Mein Blut gefror in meinen Adern. Mein Atem stockte. Nein. Nein, das konnte nicht sein.

Dann hörte ich Kilians Stimme, die Stimme, die Armeen befehligen und meine Seele beruhigen konnte. Aber jetzt lag keine Wärme darin. Nur kalte, harte Grausamkeit.

„Lasst sie glauben, was sie will“, knurrte er, und ich spürte den schwachen, unterdrückenden Druck seines Alpha-Befehls sogar durch die dicke Tür. Es war eine angeborene Macht, die alle Alphas besaßen, ein stimmlicher Befehl, dem niedere Wölfe magisch gehorchen mussten. „Sie ist eine Omega. Was will sie schon tun? Selbst wenn sie es herausfindet, eine wertlose Omega, die einen Bastardwelpen trägt, hat hier keine Macht.“

Eine neue Welle tosenden Gelächters krachte gegen die Tür, so laut, dass ich die Vibration in meinen Knochen spürte.

„Ich wette tausend Goldstücke, dass der Welpe von mir ist“, erklärte Korbin, seine Stimme voller dunkler Belustigung. „Immerhin habe ich dieses Spiel angefangen.“

„Die Wette nehme ich an!“, rief Lukas, ein anderer Krieger. „Ich war öfter dran als jeder andere!“

Ein widerlicher Gedanke, ein Flüstern telepathischer Kommunikation, schlich sich an den Rand meines Verstandes. Es war von Korbin, eine Gedanken-Link-Übertragung an die anderen Krieger im Raum. Der Gedanken-Link war eine heilige Verbindung, dazu bestimmt, das Rudel bei der Jagd und im Kampf zu einen. Sie benutzten ihn wie eine Kneipen-Tratschleitung.

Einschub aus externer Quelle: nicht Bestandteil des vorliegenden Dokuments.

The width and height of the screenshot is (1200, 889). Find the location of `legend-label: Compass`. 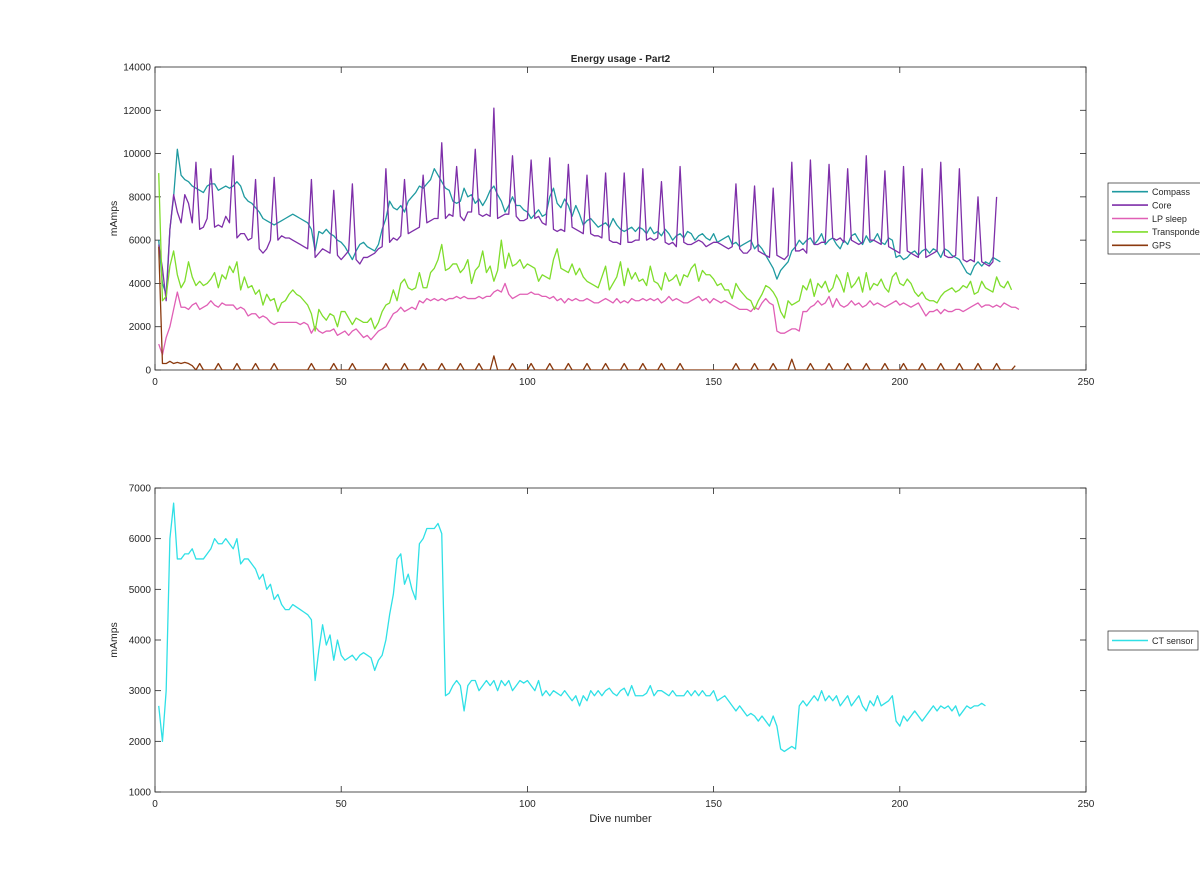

„Ich habe es letzten Monat dreimal versucht“, prahlte Korbins mentale Stimme, schmierig vor Stolz. „Sie schmeckt nach Honig und Verzweiflung. Es ist köstlich.“

Etwas in mir zerbrach. Die wunderschöne, schicksalhafte Liebesgeschichte, auf der ich mein Leben aufgebaut hatte, zerfiel zu Staub und Asche. Es war alles eine Lüge. Die liebevollen Blicke, die zärtlichen Berührungen, die Versprechen einer gemeinsamen Zukunft als Alpha und Luna des Rudels. Alles ein krankes, verdrehtes Spiel.

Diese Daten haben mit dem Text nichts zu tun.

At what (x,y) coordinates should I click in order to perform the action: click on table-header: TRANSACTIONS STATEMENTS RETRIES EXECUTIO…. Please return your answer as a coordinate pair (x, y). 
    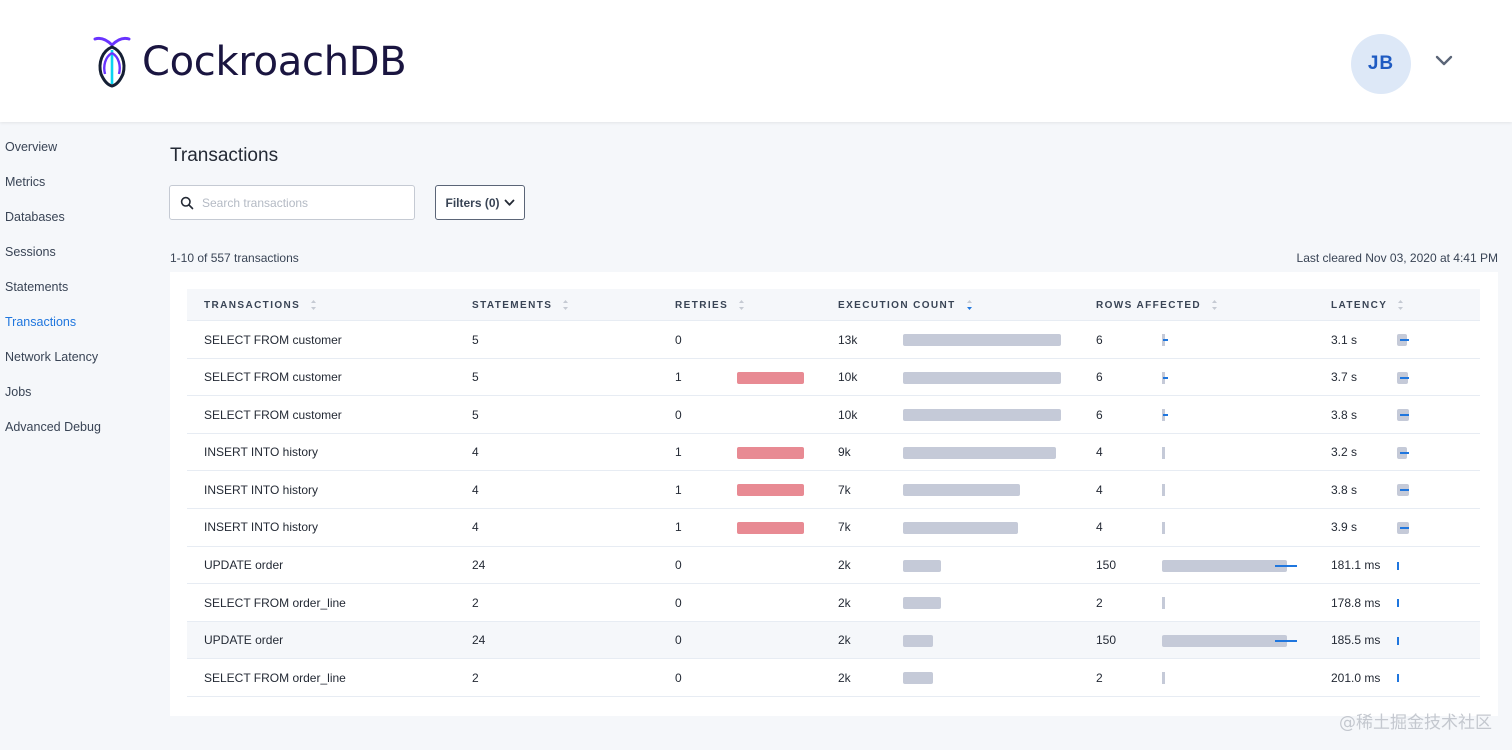
    Looking at the image, I should click on (834, 305).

Ich taumelte von der Tür zurück, ein stummer Schrei in meiner Kehle gefangen. Ich musste weg.

„Bleib“, streifte ein fernes Echo von Kilians Befehl meinen Geist, ein Reflex von ihm, als er meine Anwesenheit spürte.

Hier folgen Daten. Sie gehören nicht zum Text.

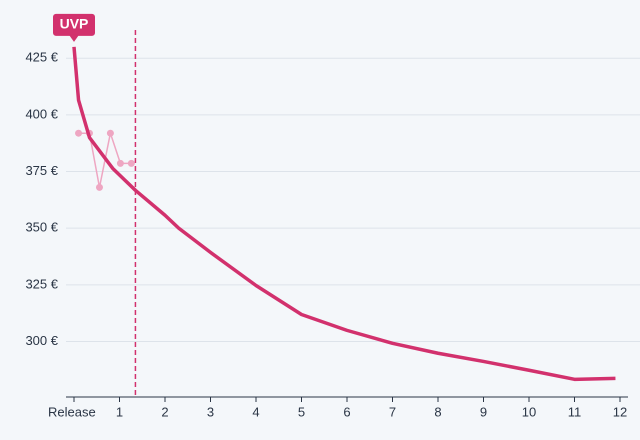 The image size is (640, 440). I want to click on y-tick-label: 400 €, so click(42, 114).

Aber zum ersten Mal hatte der Befehl keine Macht. Es war kein Schild, der sich erhob; es war eine Flut. Eine Woge aus reinem, überwältigendem Herzschmerz und Verrat, die seinen Befehl einfach wegspülte, als wäre er nichts. Eine innere Stärke, von der ich nie wusste, dass ich sie besaß, geboren in diesem einzigen, seelenzerstörenden Moment.

Ich drehte mich um und floh, wusste nicht wohin, wusste nur, dass ich den erstickenden Mauern der Burg entkommen musste. Ich rannte, bis meine Lungen brannten und meine Beine nachgaben, und brach im dunklen Wald am Rande des Rudelgebiets zusammen.

Nach einer gefühlten Ewigkeit legte sich eine kalte Ruhe über mich. Die Tränen hörten auf. Das Zittern ließ nach. Da war nur noch ein hohler, leerer Raum, wo früher mein Herz gewesen war.

Ich wusste, was ich zu tun hatte.

Ich fand die Hütte der alten Schamanin, die Kilian wegen der Ausübung verbotener Magie verbannt hatte. Sie sah auf meinen geschwollenen Bauch und den toten Blick in meinen Augen und stellte keine Fragen.

„Ich brauche Mondschattenkraut“, sagte ich, meine Stimme flach und emotionslos.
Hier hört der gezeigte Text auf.